TOKYO (Reuters) - A Japanese campaign group whose members include lawyers and academics called on Wednesday for a change in psychiatric hospitals' practice of putting patients under prolonged restraint after the death of a New Zealand man.
Kelly Savage, 27-year-old English teacher working in Japan, was sent to a psychiatric hospital near Tokyo on April 30 after showing signs of losing touch with reality such as screaming and running around, his older brother Pat Savage said.
Pat, who was with his brother when Kelly was hospitalized, said he was strapped to the bed by the legs, wrists and waist although he had calmed down. He was under restraint for most of the time until a nurse found him in a state of cardiac arrest 10 days later. He died at another hospital on May 17.
The autopsy result was inconclusive, but a doctor at the second hospital said there was a possibility that the extended physical restraint led to cardiac arrest, Pat said.

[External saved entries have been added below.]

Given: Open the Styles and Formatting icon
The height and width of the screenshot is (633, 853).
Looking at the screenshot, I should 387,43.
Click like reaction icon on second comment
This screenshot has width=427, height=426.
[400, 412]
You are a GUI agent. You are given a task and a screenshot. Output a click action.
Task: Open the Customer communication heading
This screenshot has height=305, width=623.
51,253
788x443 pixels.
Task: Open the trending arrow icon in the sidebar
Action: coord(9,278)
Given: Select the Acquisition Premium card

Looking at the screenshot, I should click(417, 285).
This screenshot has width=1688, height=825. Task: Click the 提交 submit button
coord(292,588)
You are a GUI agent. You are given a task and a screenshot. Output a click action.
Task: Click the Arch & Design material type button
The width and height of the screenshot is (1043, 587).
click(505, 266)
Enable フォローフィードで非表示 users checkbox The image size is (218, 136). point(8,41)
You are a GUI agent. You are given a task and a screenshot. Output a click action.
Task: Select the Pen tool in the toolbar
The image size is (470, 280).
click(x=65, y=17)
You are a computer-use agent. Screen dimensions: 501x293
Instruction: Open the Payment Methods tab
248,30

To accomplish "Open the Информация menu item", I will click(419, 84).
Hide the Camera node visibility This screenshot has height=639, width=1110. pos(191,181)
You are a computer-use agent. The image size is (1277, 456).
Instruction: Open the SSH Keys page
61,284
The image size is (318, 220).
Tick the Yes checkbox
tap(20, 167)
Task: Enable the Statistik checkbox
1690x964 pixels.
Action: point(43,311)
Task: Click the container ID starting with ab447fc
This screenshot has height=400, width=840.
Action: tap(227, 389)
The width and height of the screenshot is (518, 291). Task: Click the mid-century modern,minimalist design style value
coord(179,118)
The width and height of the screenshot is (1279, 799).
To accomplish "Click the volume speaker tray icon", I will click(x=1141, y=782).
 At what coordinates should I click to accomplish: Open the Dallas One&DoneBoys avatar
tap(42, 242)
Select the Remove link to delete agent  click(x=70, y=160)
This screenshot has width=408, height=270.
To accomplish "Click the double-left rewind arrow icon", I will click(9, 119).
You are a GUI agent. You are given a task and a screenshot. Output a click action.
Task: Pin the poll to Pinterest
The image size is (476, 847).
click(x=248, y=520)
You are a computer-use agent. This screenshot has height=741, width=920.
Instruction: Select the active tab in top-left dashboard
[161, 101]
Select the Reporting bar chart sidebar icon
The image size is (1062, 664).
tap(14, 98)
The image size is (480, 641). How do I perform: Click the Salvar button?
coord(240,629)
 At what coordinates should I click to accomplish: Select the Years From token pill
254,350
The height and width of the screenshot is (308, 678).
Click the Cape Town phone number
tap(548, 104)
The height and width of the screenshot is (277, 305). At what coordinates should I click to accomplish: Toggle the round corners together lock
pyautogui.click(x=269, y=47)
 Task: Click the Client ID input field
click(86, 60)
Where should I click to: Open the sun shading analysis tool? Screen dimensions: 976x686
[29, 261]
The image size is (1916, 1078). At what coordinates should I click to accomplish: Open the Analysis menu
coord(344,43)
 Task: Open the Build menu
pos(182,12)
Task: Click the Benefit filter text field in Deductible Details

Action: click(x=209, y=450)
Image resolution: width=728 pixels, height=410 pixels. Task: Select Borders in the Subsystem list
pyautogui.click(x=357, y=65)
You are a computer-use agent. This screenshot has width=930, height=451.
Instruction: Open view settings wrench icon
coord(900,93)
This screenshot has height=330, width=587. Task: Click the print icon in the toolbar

An official at the first medical institution, Yamato Hospital, declined to comment on the case.
"We thought the restraint was inhumane and unnecessary in Kelly's case, but we had no idea it could cause Kelly's cardiac arrest," Pat Savage told a Tokyo news conference.
He said he was not considering taking legal action against the hospital, but the campaigners nonetheless urged a change in practice.
The number of hospitalized psychiatric patients that are put under physical restraint in Japan totaled 10,682 as of June 30, 2014, the latest date for which data is available, a twofold rise from a decade ago, according to the Health Ministry.
During the same period, the number of overall hospitalized psychiatric patients fell 11 percent to 290,406.
Among those who are put under restraint, the duration of restraint averaged 96 days, Toshio Hasegawa, professor at Kyorin University told the same news conference.
This compares with several hours to several tens of hours in many other countries, said Hasegawa, who on Wednesday launched the group of psychiatric patients as well as professors and lawyers to raise awareness of such restraint and reduce the practice.
"What I would like to ask you first is to think about the feelings of those who are dying while under physical restraint," Hasegawa said.